Long-distance relationships. As anyone with experience of these in a romantic sense can attest, they pose many emotional and logistic challenges. Making them work is a very difficult proposition.

That also applies to long-distance creative collaborations. Several prominent SOCAN members (and a few of their international comrades) are currently in such writing and recording relationships, so how do they keep the flame burning? Comparatively new technologies like file-sharing and Skype have been eagerly adopted by some songwriters as valuable tools of their trade, while others still insist on the direct, in-person approach.

Given his rural Ontario base, you might expect acclaimed singer-songwriter and in-demand producer Hawksley Workman to staunchly advocate for online creative collaboration. Not so. Now making a real impact in indie rock “supergroup” Mounties alongside Vancouverites Steve Bays (Hot Hot Heat) and Ryan Dahle  (Limblifter, Age of Electric), Workman stresses that in-person communication is crucial. 

“I think songs can definitely be written over the internet, but the music we were all inspired by was a collective human experience.” — Hawksley Workman of Mounties

“We’re very much a ‘performance’ band,” he says. “As the drummer, my part of the creation process is to inject live excitement, something that doesn’t translate to file sharing. I think songs can definitely be written over the internet, but the music we were all inspired by was a collective human experience. It’s about people in the same room smelling each other’s sweat.”

Workman rarely uses online communication in his production work (prominent clients have included Serena Ryder, Tegan and Sara, and Great Big Sea). “I e-mail mixes whenever my ridiculous rural internet will allow,” he explains, “but I’ll likely never be an ‘online’ guy.”

Rising country singer-songwriter Tim Hicks is more open to online collaboration. A recent SOCAN No. 1 Song Award winner for his first hit, “Get By,” a song he co-wrote with Casey Marshall, Neil Sanderson (Three Days Grace), and Tyler Hubbard and Brian Kelley (both of Florida Georgia Line), Hicks regularly co-writes remotely with Sanderson and Marshall. “I’m on the road all the time,” he says, “or I have the kids during the day as my wife works. If we can get a quick remote session in to keep those creative juices flowing, that makes all the difference.”

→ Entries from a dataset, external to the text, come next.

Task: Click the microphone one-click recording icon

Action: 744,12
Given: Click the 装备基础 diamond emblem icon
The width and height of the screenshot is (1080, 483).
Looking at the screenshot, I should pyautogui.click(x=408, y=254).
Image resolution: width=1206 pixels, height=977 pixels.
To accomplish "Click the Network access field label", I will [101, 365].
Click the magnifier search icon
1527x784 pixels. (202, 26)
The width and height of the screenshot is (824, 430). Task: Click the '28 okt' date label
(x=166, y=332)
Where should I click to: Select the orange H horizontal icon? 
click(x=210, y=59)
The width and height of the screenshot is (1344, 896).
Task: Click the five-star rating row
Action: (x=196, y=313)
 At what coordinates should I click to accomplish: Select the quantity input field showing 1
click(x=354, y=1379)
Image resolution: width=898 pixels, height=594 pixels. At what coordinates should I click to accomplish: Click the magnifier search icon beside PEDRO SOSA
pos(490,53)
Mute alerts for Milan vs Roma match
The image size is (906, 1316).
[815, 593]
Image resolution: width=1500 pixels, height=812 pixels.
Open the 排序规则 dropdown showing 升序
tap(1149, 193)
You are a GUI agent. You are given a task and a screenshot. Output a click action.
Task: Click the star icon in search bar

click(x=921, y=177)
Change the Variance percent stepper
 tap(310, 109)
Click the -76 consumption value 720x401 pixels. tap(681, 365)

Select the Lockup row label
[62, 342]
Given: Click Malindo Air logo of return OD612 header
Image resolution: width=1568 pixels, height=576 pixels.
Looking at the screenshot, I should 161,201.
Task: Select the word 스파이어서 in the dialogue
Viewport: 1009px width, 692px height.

One attempt to all meet for a session in the Sound Lounge writing room at SOCAN’s Toronto office ran into a roadblock, Hicks recalls. “Neil was going to drive from north of Toronto, and I was coming from St. Catharine’s, but there was a terrible snowstorm that day,” he recalls. “We couldn’t drive in, but poor Casey didn’t get the memo in time and he went to SOCAN. I went onto Skype with Neil, who then ‘FaceTimed’ Casey on his iPhone or iPad. We were stretching technology to the max to get this session done, but we did get a song finished!”

Hicks explains that, “I write via Skype or FaceTime with other guys in Vancouver and Nashville all the time. It can be difficult sometimes ‘cause there is that delay, but that’ll get better in time.” He has also enjoyed more conventional in-person writing room sessions in Nashville. “They’re soaked in tradition there, and that approach has worked for so many years,” he says.

Fearing & White is definitely a long-distance collaboration, from Canada to Australia. Halifax-based roots-music veteran Stephen Fearing now balances a prolific solo recording career with membership in Blackie and the Rodeo Kings and, since 2008, his duo with fellow singer-songwriter Andy White. The Irish-born White now calls Australia home, creating obvious challenges. But the duo has overcome these to release two albums, their self-titled 2011 debut and 2014’s Tea and Confidences. Two joint compositions have also surfaced on BARK albums.